Abstract:
The Bankruptcy Code constrains bankruptcy courts’ equitable powers, yet bankruptcy courts have often used those powers in ways that go beyond the Code’s text. This conflict creates tensions between various bankruptcy goals. The Code provides ex ante certainty and contains substantive policy choices, which equity threatens to compromise by allowing bankruptcy judges to override the text. Without equity, however, bankruptcy proceedings would provide parties with occasions to gain positional advantages in bankruptcy, thereby allowing them to unilaterally capture value at those other parties’ expense.
Drawing on insights from equity theory, this Essay identifies a role that equity can play to balance these interests. This Essay proposes an “equity canon” for bankruptcy courts to use when interpreting the Bankruptcy Code: judges should interpret unclear provisions by disregarding interpretations that would lead to inequitable outcomes. Equity theorists have illuminated equity’s role in combating opportunistic evasions of the law that cannot be identified and prevented ex ante. This is particularly important in bankruptcy. While bankruptcy proceedings are designed to maximize the estate’s value, parties nonetheless have incentives to capture value for themselves. Bankruptcy courts can use the equity canon to combat parties’ opportunistic exploitation of the Code while respecting the Code’s primacy.
Commentary:
To the disservice of this paper, scant attention, by way of a dismissive conclusion that the "equity canon" would have been inappropriate in City of Chicago v. Fulton (even though Justice Sotomayor's concurrence essentially points to the inequity of the burdens being place on consumer debtors), is given to consumer cases, despite those making up the vast majority of bankruptcies.
The "fundamental purpose" of bankruptcy is viewed to be to "maximize the estate’s value by requiring all parties to bring their assets and claims to a single proceeding" and never once mentions the at least co-equal goal of providing the "honest but unfortunate debtor" with a "fresh start."

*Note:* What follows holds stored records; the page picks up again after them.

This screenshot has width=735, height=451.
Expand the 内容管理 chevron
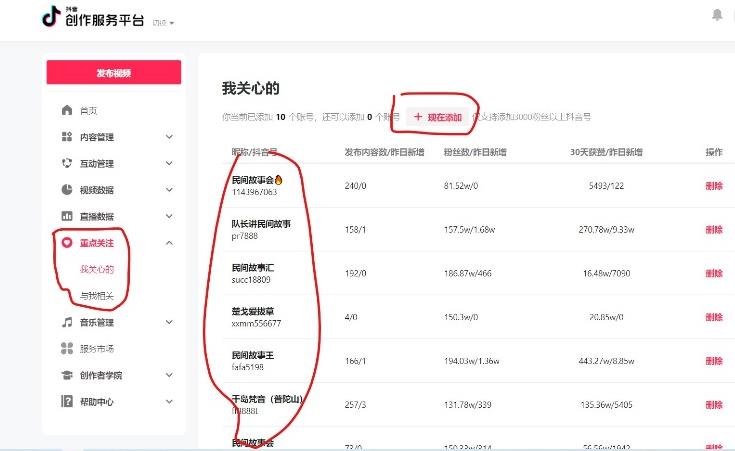169,137
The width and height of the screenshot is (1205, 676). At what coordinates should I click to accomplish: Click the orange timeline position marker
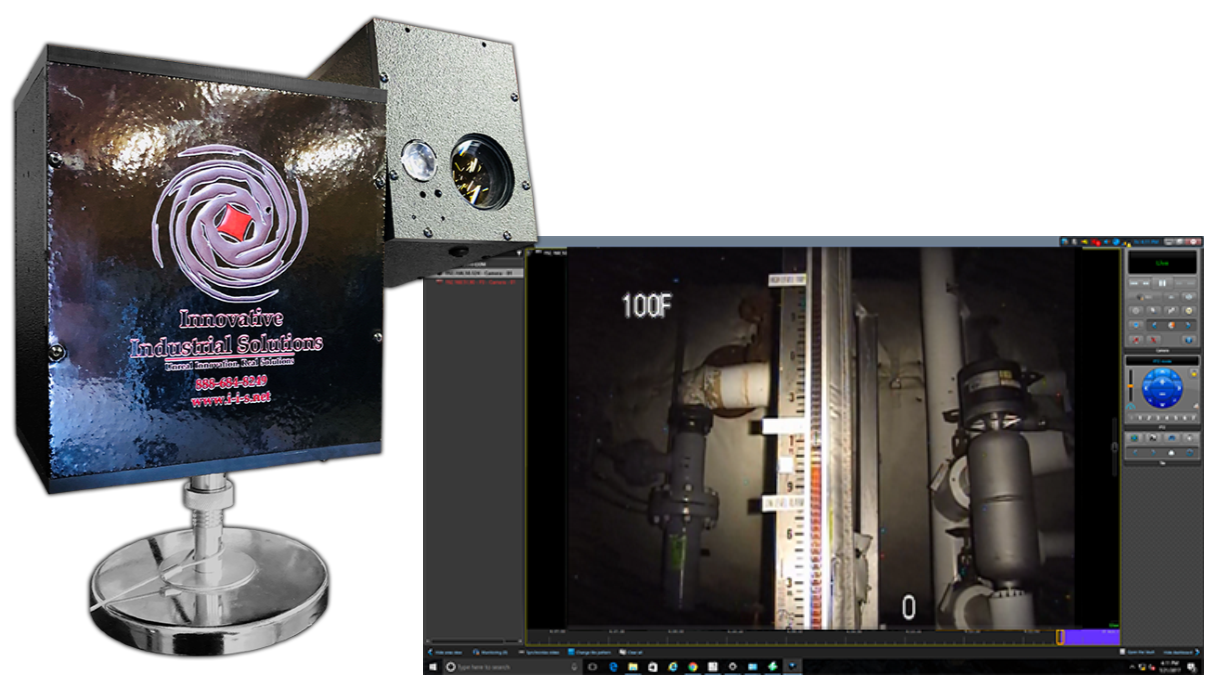(1060, 636)
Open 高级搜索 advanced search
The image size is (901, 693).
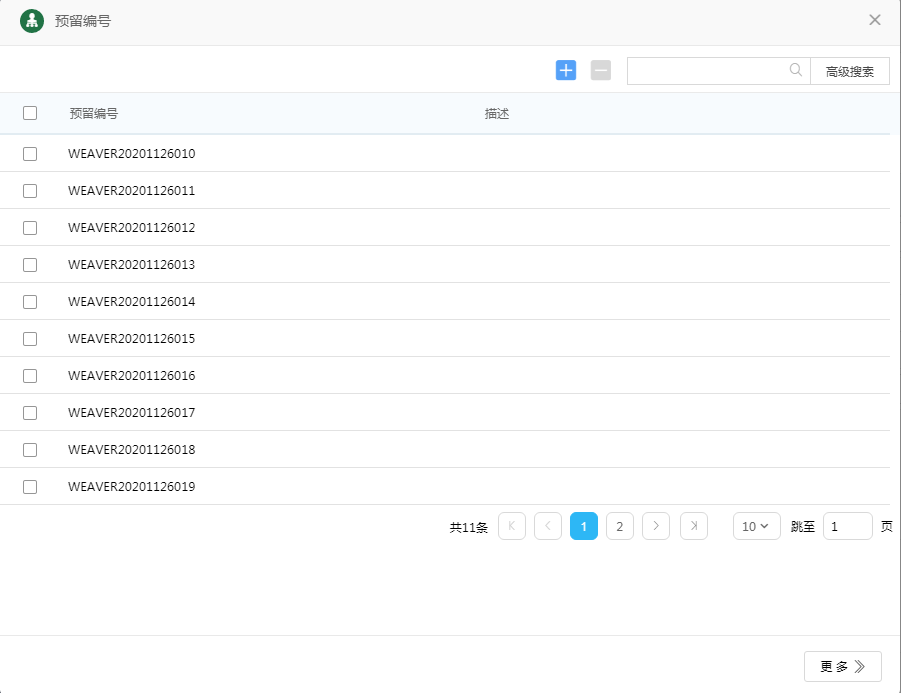point(849,71)
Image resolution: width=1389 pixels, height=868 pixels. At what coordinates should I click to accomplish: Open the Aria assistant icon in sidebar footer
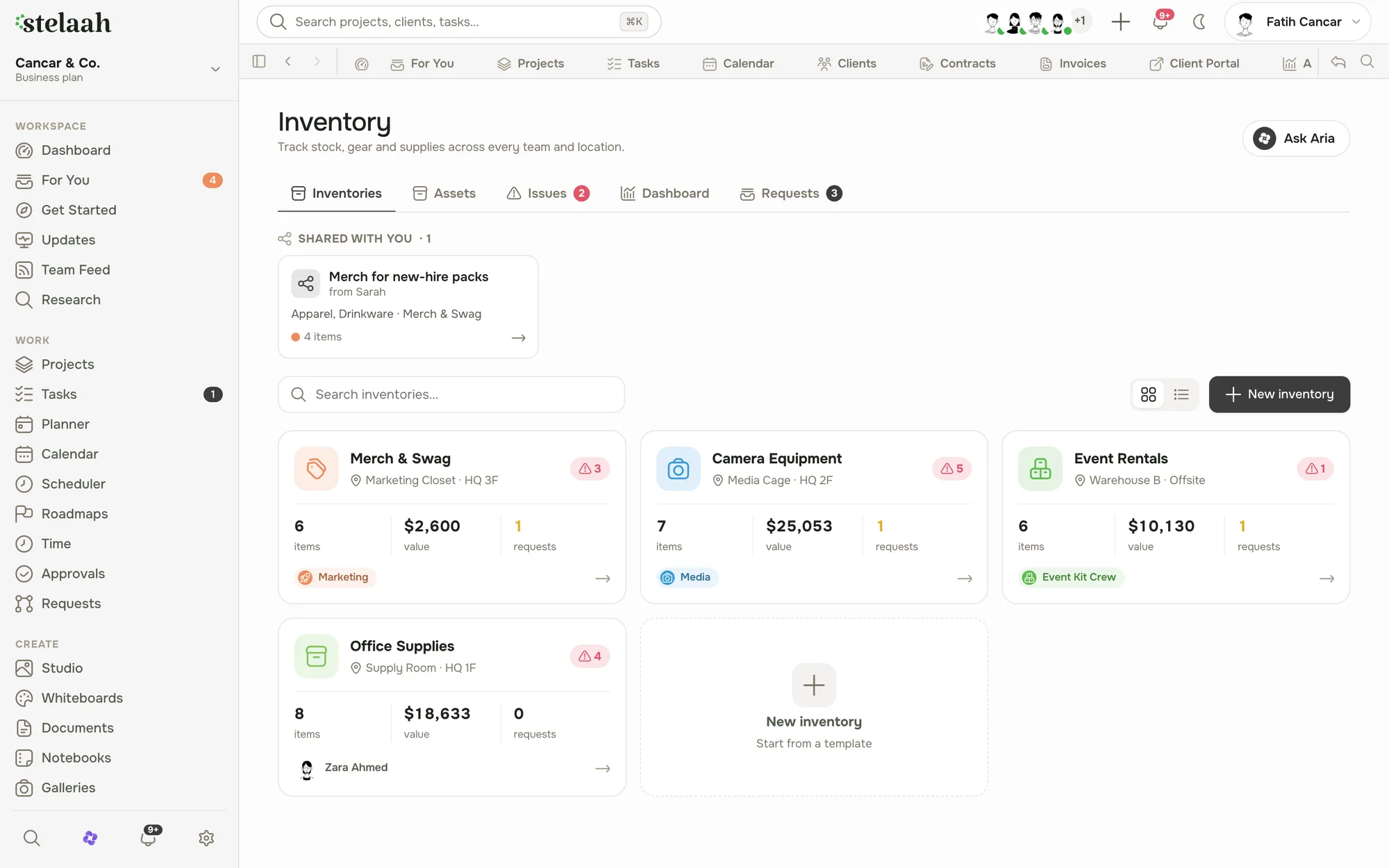point(90,838)
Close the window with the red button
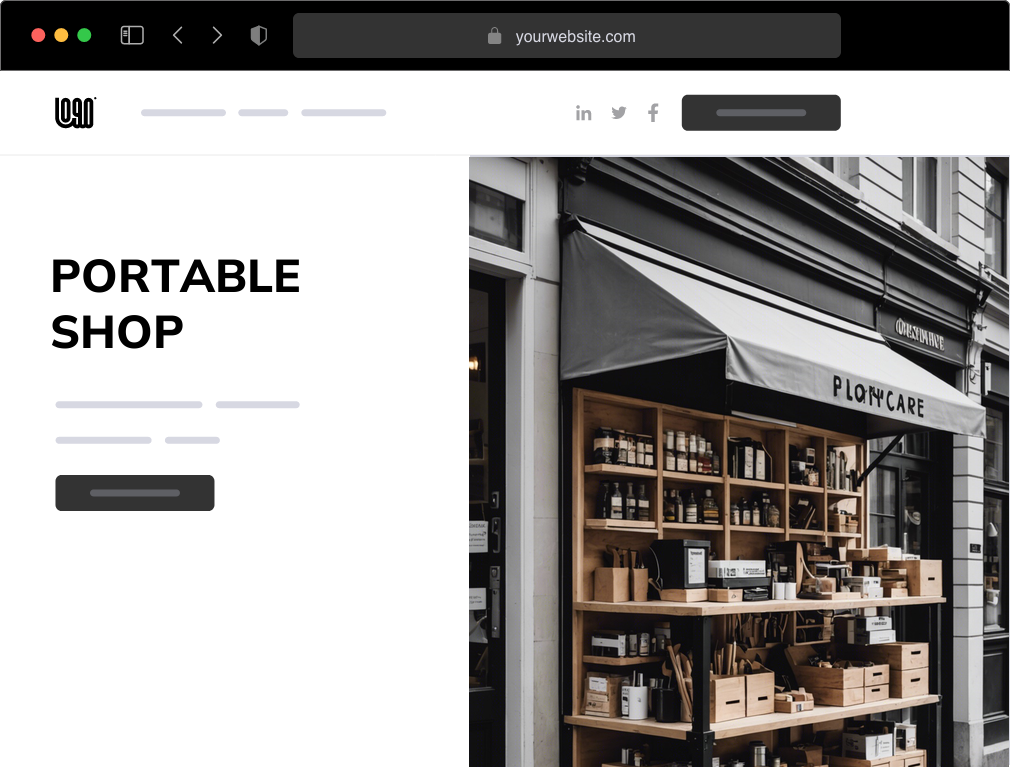 point(38,35)
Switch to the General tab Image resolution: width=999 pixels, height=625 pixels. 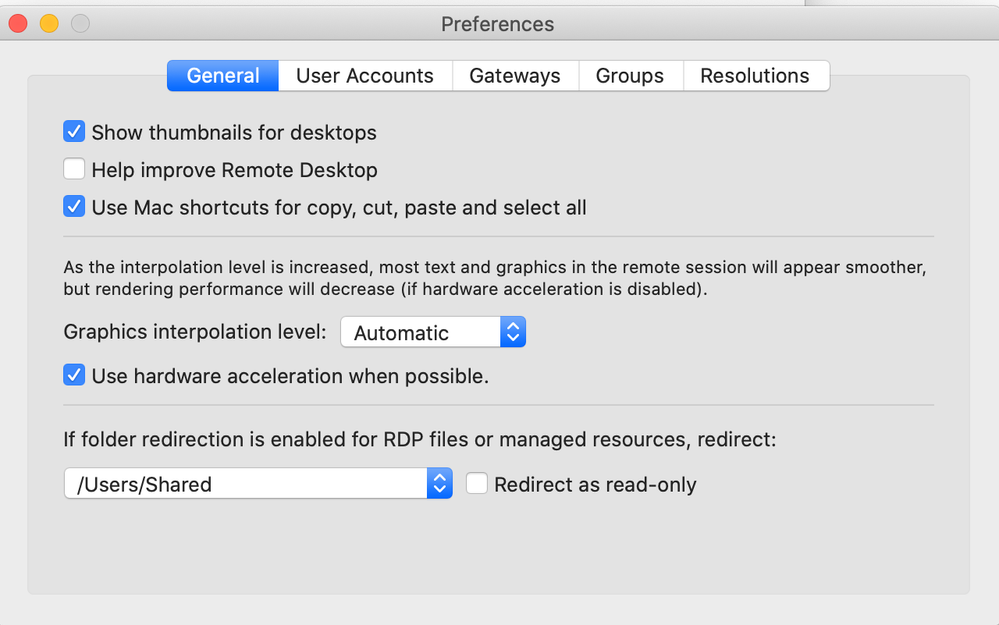tap(223, 76)
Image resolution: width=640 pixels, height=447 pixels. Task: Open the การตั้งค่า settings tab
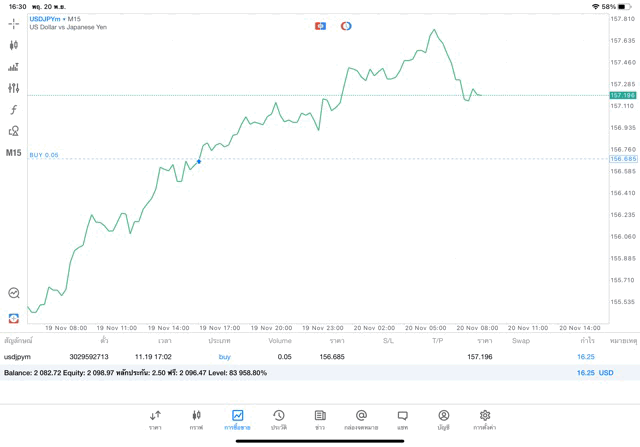pyautogui.click(x=485, y=419)
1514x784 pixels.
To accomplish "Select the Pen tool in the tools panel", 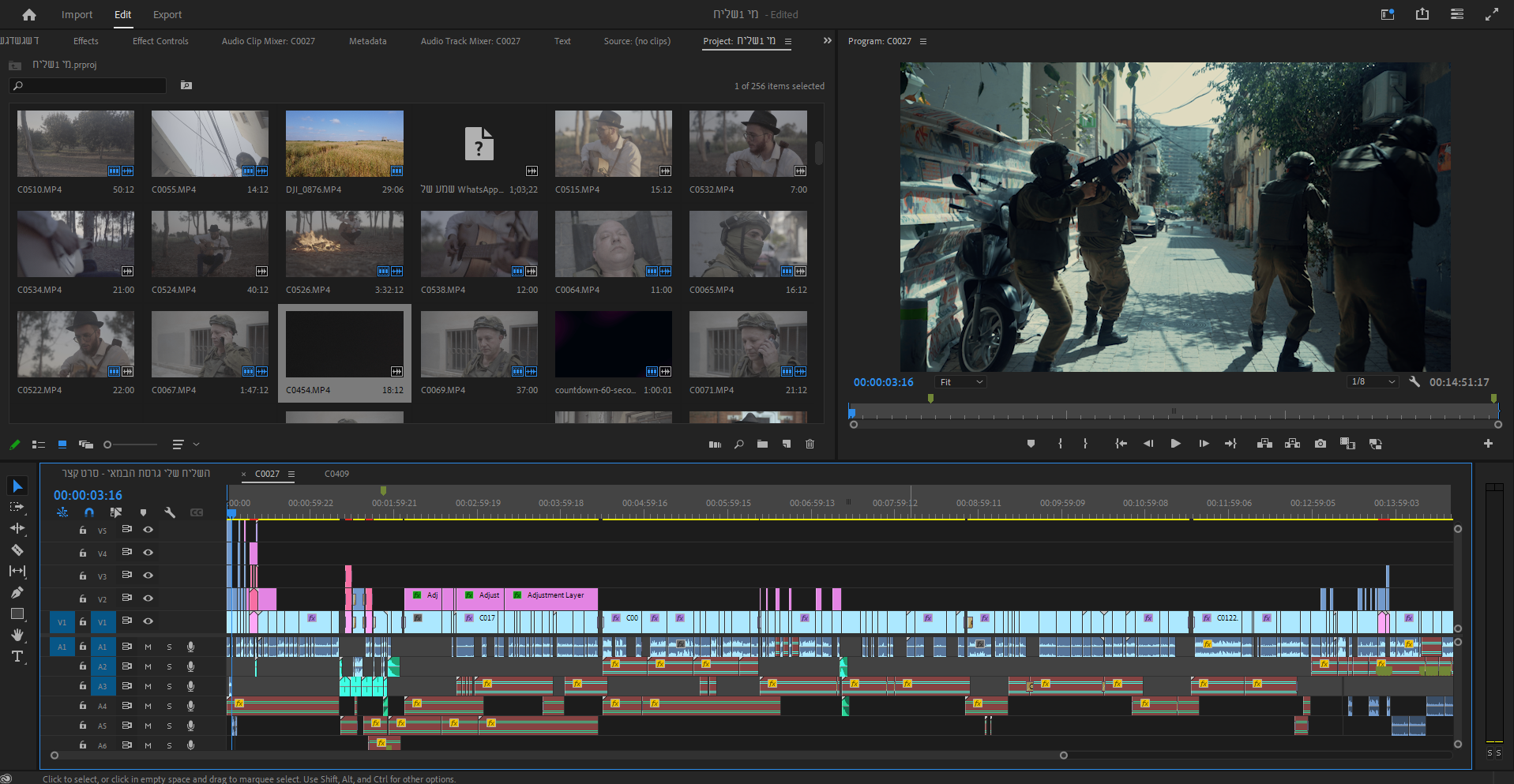I will point(17,592).

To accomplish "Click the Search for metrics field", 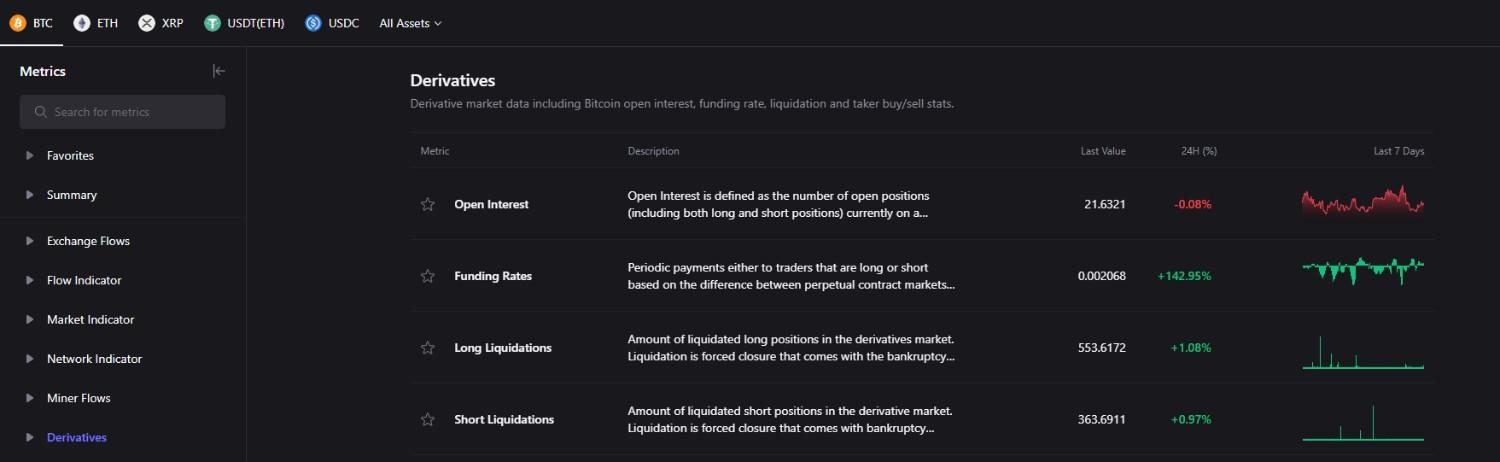I will (x=122, y=112).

Even more, while focused on using "equity" to resolve conflicting interpretations of and tensions within the Bankruptcy Code regarding creditors, this article also ignores that, whether in consumer bankruptcy cases or mega-Chapter 11 cases like for Purdue Pharma, the Boy Scouts or the NRA, the same conflicting interpretations of and tensions within the Bankruptcy Code impact larger policy and fairness issues that would similarly benefit from an "equity canon" looking towards maximizing those public interests.